◆ How to complete this task: The word "agent" marks the lines to copy; find all of them in the entries below.

Pixel coordinate grounding data:
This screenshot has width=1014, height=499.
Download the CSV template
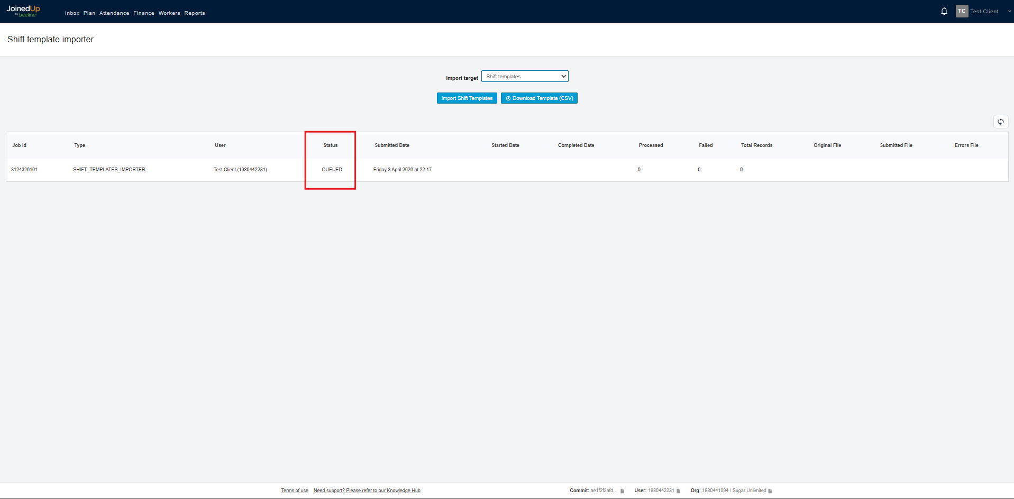click(x=539, y=98)
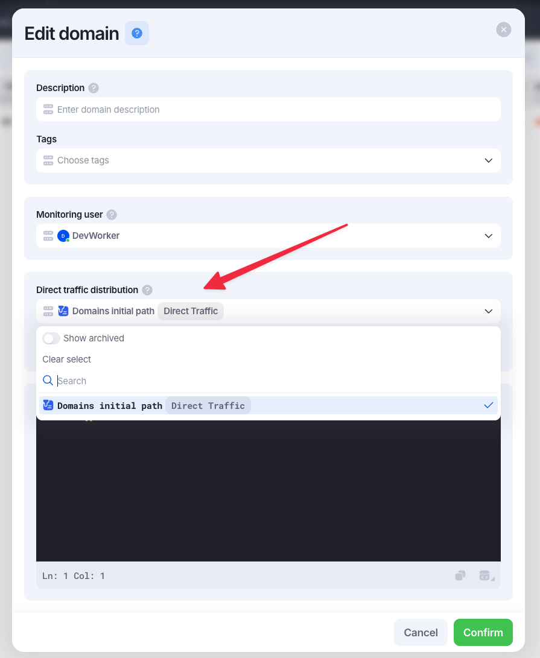Collapse the Direct traffic distribution dropdown chevron
Screen dimensions: 540x658
488,311

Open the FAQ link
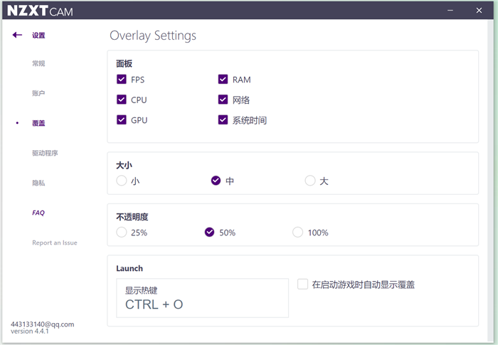pos(38,213)
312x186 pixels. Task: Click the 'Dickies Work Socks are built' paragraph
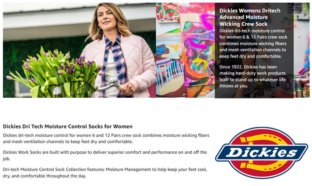(105, 156)
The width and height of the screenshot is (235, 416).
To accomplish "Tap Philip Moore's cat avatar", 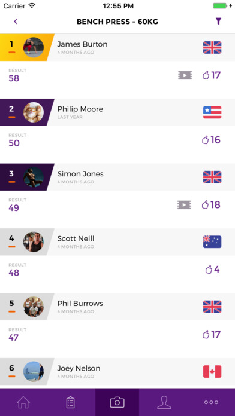I will (x=34, y=112).
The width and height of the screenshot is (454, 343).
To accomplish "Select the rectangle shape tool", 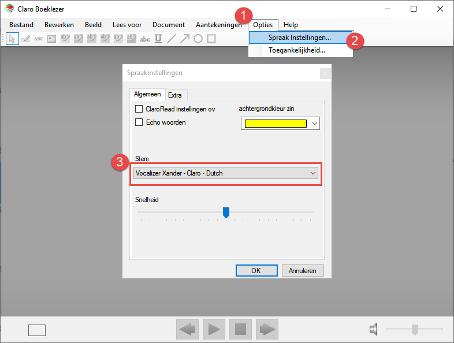I will coord(211,39).
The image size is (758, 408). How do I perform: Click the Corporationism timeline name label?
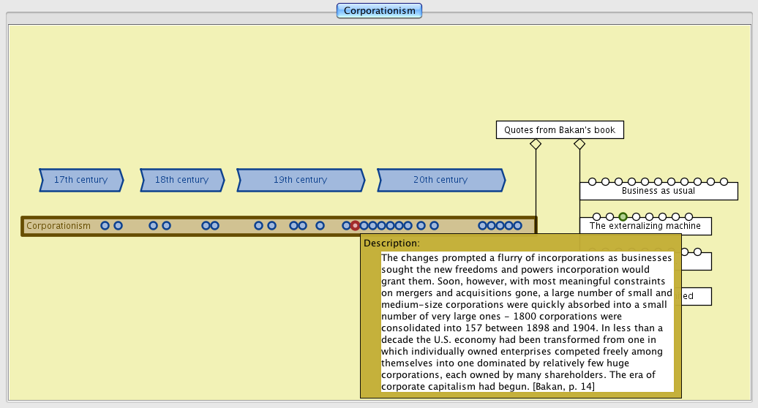pyautogui.click(x=59, y=226)
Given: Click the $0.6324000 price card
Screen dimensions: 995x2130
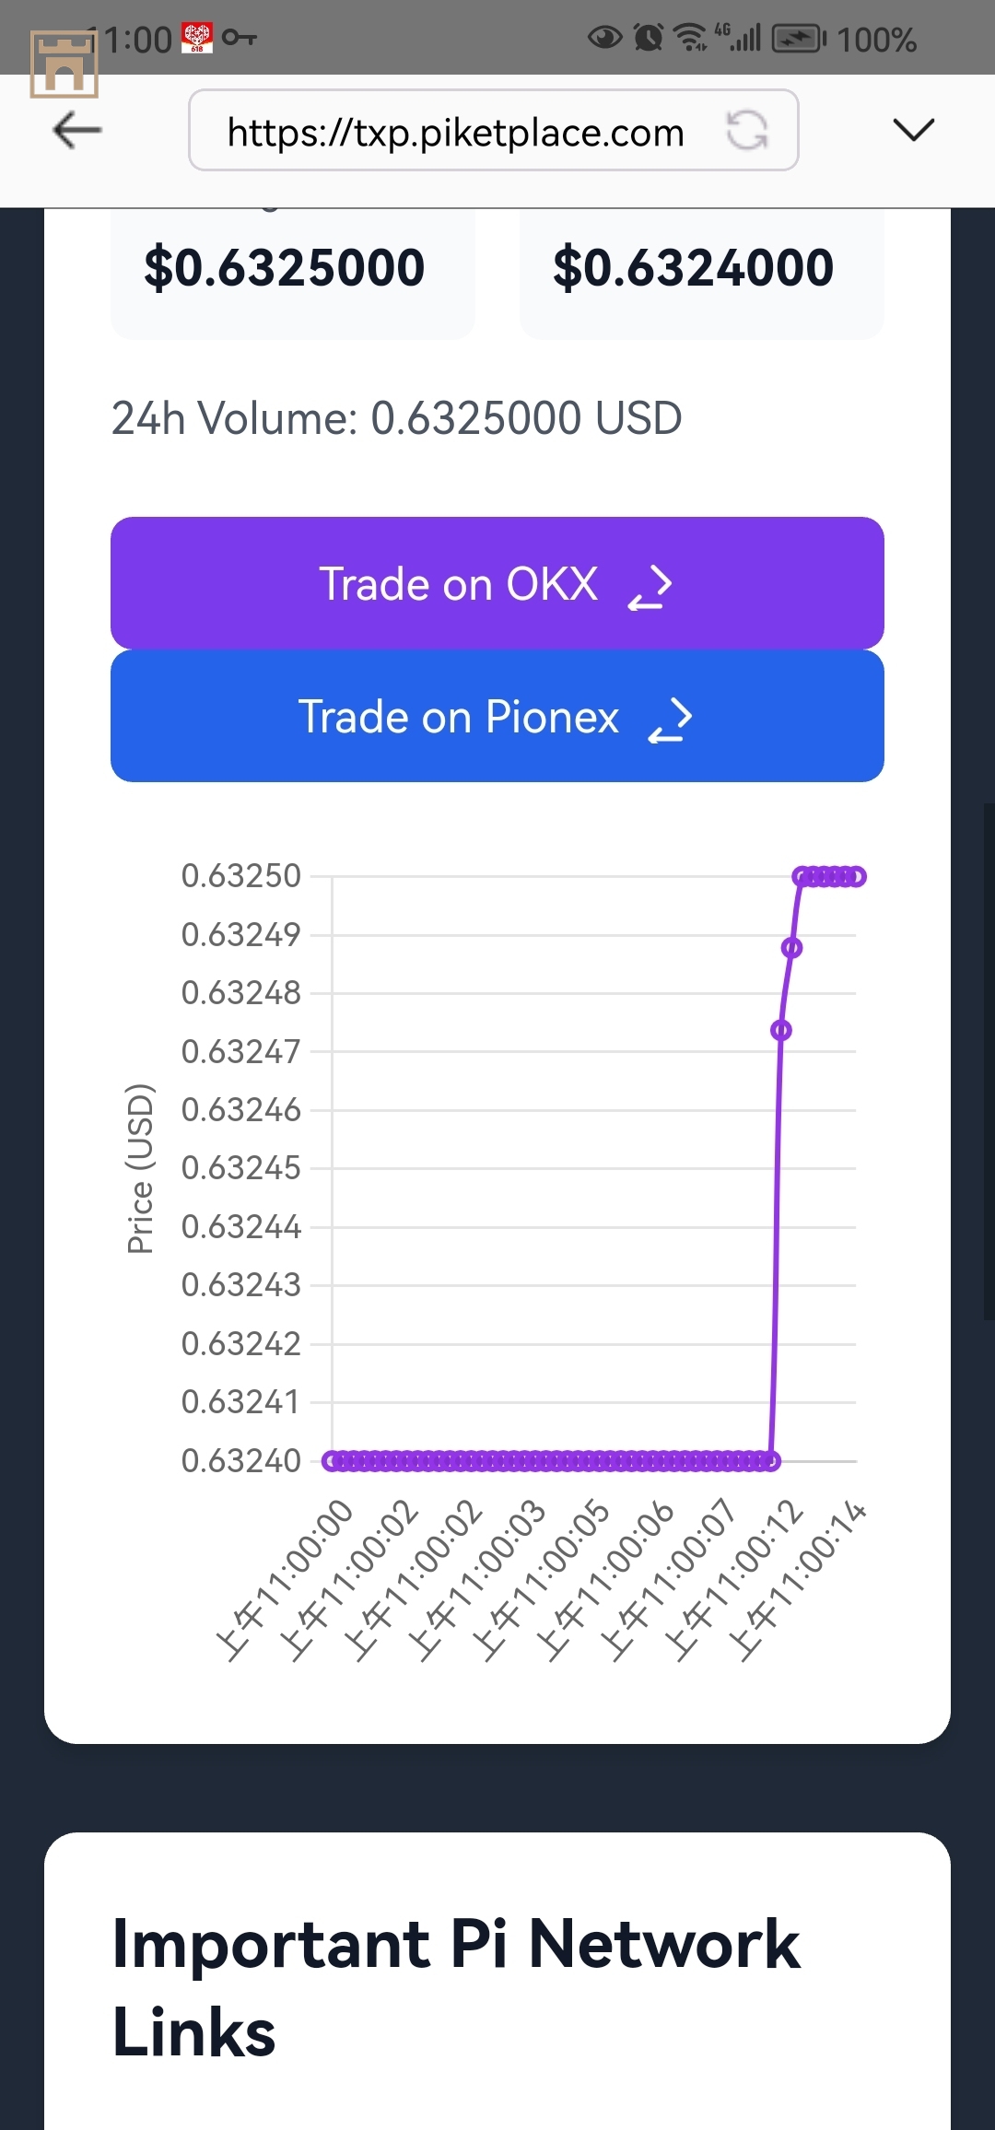Looking at the screenshot, I should (x=702, y=274).
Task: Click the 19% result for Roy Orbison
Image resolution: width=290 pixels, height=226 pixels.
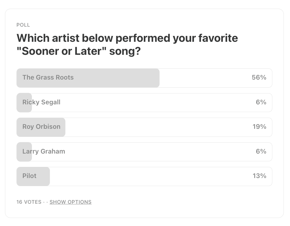Action: 259,127
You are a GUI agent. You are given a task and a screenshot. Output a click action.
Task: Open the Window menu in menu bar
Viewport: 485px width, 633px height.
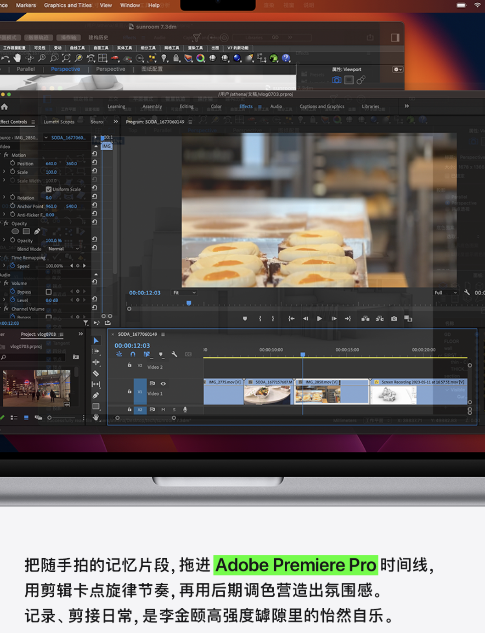[x=130, y=6]
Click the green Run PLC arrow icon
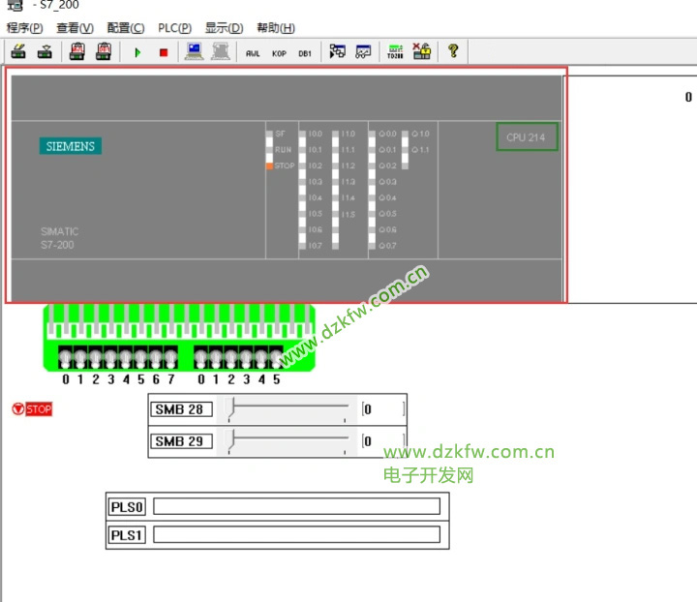The width and height of the screenshot is (697, 602). pos(137,52)
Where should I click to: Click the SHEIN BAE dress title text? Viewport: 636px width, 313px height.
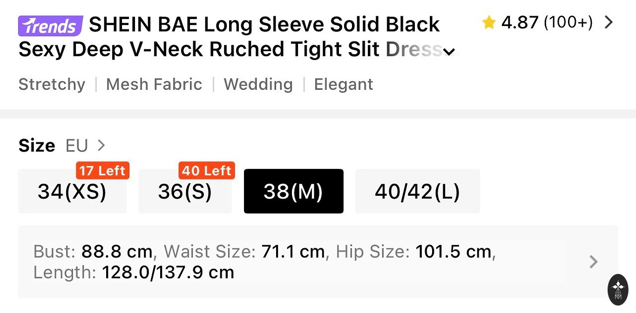(x=264, y=25)
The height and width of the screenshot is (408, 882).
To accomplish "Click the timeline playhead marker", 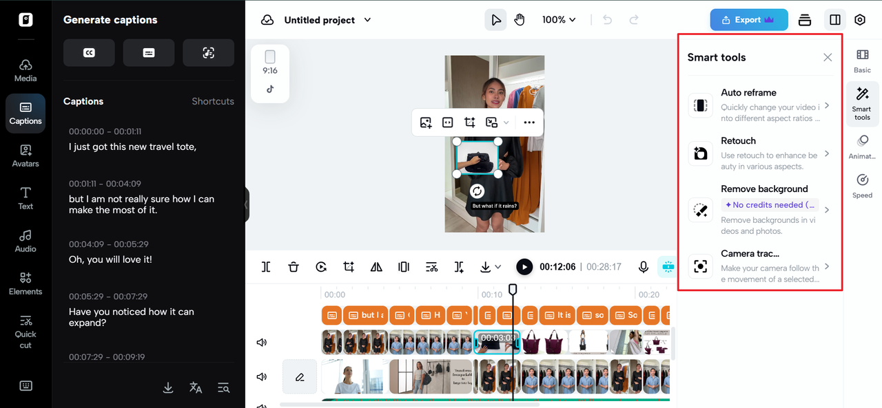I will coord(513,290).
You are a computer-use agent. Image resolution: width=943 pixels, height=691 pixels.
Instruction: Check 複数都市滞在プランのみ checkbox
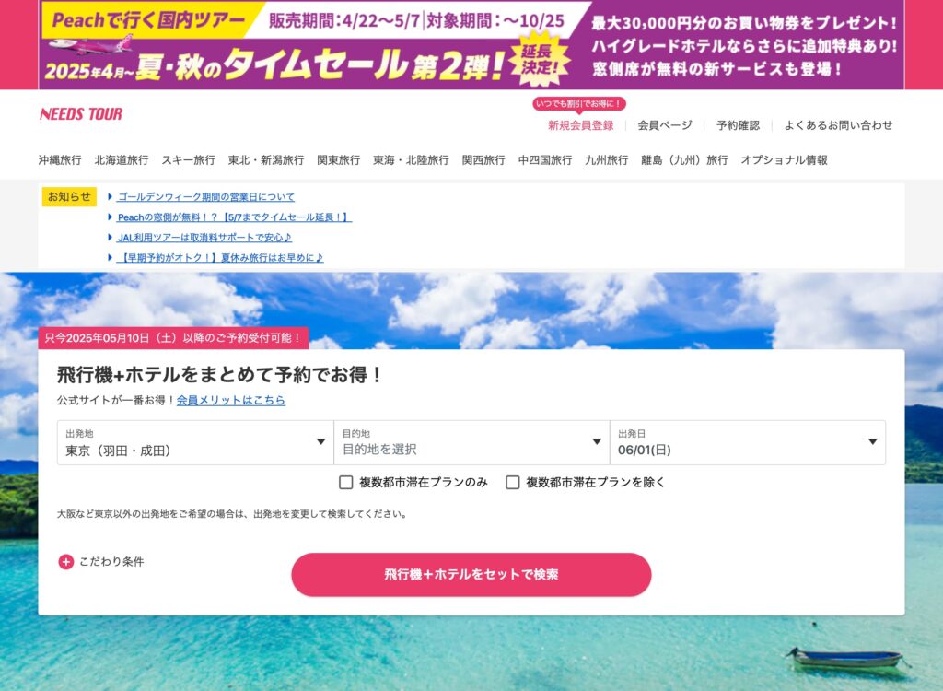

◆ Output of the exercise:
You are a GUI agent. You are given a task and a screenshot. Output a click action.
You are a computer-use agent. Image resolution: width=943 pixels, height=691 pixels.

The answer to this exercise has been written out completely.